Hi, my name is Yin Lin. I am a senior algorithm engineer at Tongyi Lab, Alibaba Group, where I explore AI-driven solutions for enhancing data analytics and management. My current research focuses on the intersection of AI agents and data management, developing systems that leverage intelligent agents to better process, analyze, and reason over data.
Before joining Alibaba, I earned my Ph.D. from the University of Michigan, Ann Arbor, where I was advised by Dr. H. V. Jagadish. My thesis research focused on data equity systems.
If you are looking for a research intern position or interested in collaboration on AI agents, data management, or related areas, feel free to reach out!
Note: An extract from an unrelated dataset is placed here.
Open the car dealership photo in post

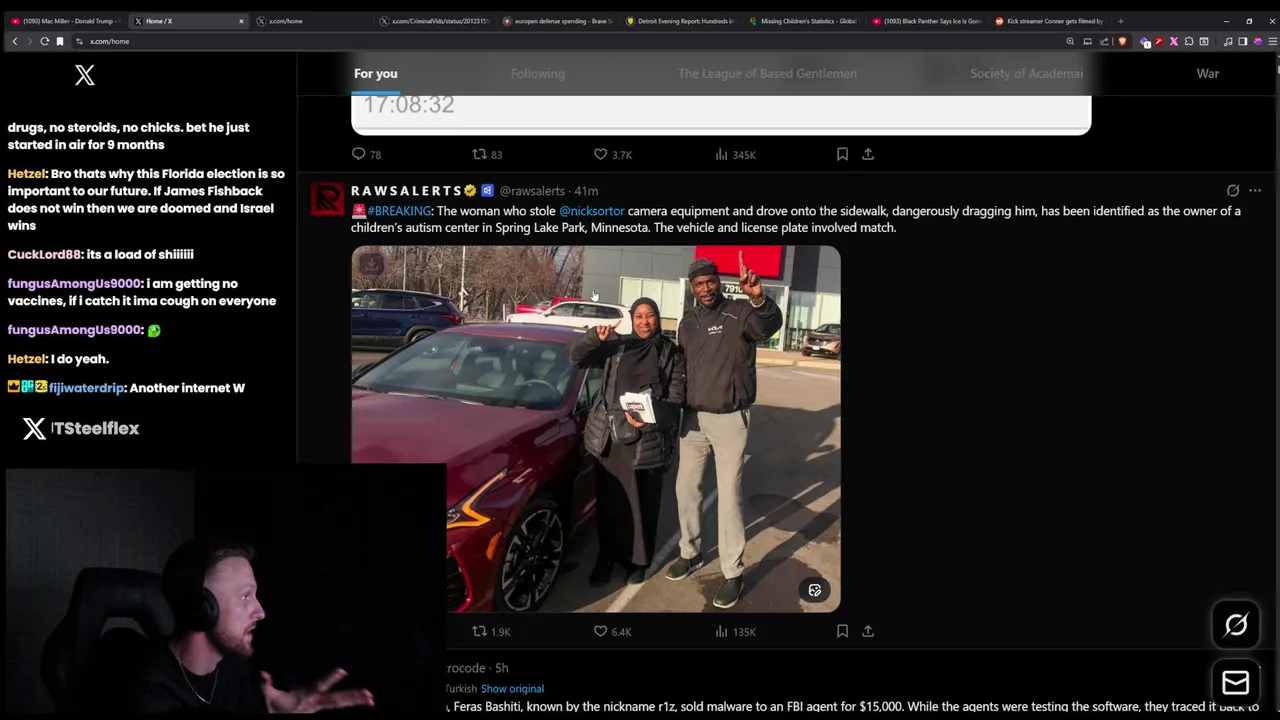[x=595, y=428]
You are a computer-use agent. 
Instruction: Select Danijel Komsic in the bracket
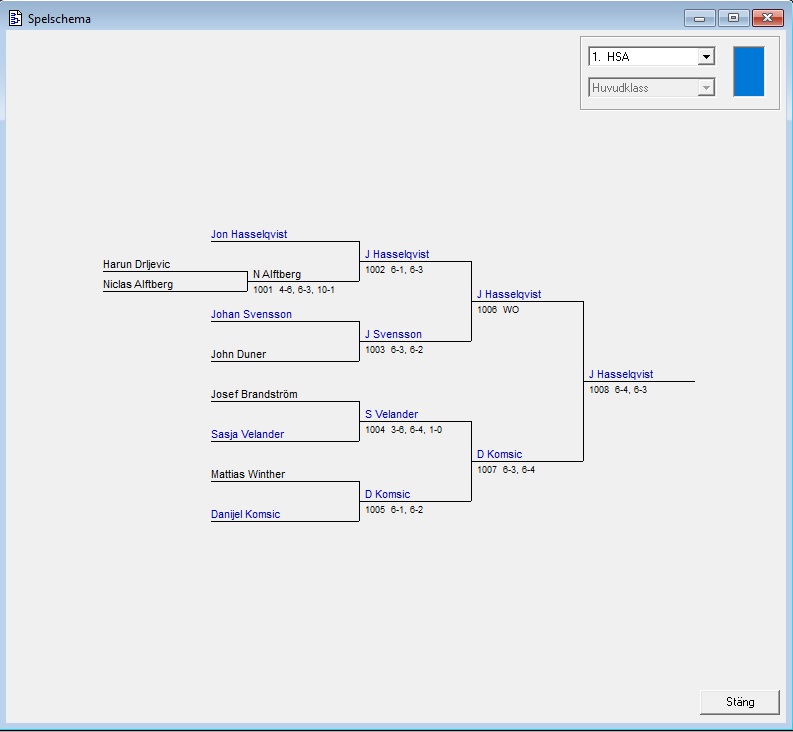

Ph.D., Computer Science and Engineering
B.S., Computer Science
Research Intern, Data Analytics and Intelligence Lab (DAIL), Damo Academy
Research Intern, Data Management, Exploration and Mining (DMX)
Summer Intern, Software Architecture Group
I am currently exploring how AI agents can better manage, reason over, and interact with data. Here are some of my ongoing projects:
Natural language queries to databases are often ambiguous. AmbiSQL is an interactive system that detects and resolves ambiguities in text-to-SQL translation, enabling users to clarify their intent and receive accurate query results.
Semantic operators bring AI-powered data transformations to large-scale data processing pipelines. These operators are now part of Data-Juicer, enabling intelligent filtering, enrichment, and transformation of training data for foundation models.
DojoZero is an agent arena where AI agents react to real-time data streams to make predictions for sports events. It serves as a testbed for evaluating agents' capabilities in dynamic, time-sensitive decision-making scenarios.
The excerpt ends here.